O significado disso é que a pessoa sincera se move com o que é certo, aonde quer que ela o leve, de modo que quando a oração é considerada melhor pela Lei Sagrada, então ela ora, e quando é melhor sentar-se com os eruditos, ou os justos, ou convidados, ou seus filhos, ou cuidando de algo de que um muçulmano precisa, ou consertando um coração partido, ou seja o que for, então ele o faz, deixando de lado o que normalmente faz.
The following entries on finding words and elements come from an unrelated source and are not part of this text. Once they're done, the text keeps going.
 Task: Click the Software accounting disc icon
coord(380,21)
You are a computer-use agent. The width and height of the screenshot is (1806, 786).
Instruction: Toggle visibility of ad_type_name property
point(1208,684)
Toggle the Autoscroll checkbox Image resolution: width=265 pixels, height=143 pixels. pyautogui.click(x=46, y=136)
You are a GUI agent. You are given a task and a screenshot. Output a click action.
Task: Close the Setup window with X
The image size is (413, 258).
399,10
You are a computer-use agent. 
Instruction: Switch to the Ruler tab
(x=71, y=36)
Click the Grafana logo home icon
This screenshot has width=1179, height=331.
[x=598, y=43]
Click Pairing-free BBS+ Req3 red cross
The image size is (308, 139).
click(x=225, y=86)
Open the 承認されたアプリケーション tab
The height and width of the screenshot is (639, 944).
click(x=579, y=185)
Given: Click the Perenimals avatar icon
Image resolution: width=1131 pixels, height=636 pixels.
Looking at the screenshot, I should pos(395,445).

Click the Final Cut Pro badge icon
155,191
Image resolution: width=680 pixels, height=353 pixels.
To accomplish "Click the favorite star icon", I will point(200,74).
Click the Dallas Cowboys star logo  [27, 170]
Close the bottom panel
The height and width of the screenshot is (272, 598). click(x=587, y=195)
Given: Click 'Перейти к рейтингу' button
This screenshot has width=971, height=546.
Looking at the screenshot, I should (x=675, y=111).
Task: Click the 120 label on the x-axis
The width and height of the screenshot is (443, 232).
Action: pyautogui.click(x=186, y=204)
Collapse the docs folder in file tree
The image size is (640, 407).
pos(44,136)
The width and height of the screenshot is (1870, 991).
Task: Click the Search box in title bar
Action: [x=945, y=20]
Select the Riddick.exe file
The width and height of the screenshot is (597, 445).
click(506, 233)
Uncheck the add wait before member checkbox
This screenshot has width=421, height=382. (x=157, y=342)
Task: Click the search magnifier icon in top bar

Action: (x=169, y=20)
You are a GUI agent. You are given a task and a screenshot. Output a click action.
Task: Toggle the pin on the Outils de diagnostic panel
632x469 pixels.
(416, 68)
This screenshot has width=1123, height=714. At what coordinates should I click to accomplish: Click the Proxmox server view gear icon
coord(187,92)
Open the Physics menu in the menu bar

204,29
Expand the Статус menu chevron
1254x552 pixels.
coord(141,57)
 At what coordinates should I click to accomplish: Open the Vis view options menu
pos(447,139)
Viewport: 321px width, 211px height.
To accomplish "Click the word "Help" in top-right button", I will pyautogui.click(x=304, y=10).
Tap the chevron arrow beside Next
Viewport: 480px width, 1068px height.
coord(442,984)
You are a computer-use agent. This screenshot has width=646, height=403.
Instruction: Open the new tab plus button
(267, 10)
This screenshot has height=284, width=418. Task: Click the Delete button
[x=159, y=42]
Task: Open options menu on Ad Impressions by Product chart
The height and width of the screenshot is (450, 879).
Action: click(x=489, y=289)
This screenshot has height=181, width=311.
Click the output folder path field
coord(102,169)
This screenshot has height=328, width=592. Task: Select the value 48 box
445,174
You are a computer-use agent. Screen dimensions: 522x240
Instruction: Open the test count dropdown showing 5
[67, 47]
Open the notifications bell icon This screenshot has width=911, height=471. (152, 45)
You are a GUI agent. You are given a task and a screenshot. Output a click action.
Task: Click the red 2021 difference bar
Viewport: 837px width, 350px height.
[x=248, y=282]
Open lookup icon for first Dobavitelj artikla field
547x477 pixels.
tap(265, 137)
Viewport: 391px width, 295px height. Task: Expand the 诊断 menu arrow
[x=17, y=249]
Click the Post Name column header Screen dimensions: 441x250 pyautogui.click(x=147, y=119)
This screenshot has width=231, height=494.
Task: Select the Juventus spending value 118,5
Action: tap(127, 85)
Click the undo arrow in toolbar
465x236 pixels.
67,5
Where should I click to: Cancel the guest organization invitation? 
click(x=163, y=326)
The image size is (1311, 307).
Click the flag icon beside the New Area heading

E, da mesma forma, para jejuar, recitar o Alcorão, invocar Allah, comer ou beber, ser sério ou brincar, aproveitar a boa vida ou se comprometer com o auto-sacrifício, e assim por diante. Sempre que ele vê o que é preferido pela Lei Sagrada nas circunstâncias, ele o faz, e não está preso a um hábito ou tipo de devoção particular como o exibicionista. O Profeta fez várias coisas como oração, jejum, sentar-se para recitar e invocar o Alcorão, comer e beber, vestir-se, cavalgar, fazer amor com suas esposas, seriedade e gracejo, felicidade e ira, condenação mordaz por coisas censuráveis, leniência em punir aqueles que mereciam e desculpá-los, e assim por diante, de acordo com o que era possível e preferível para o tempo e as circunstâncias (al Majmu, 1.17-18, da tradução de Reliance of the Traveller do Sheikh Nuh Keller).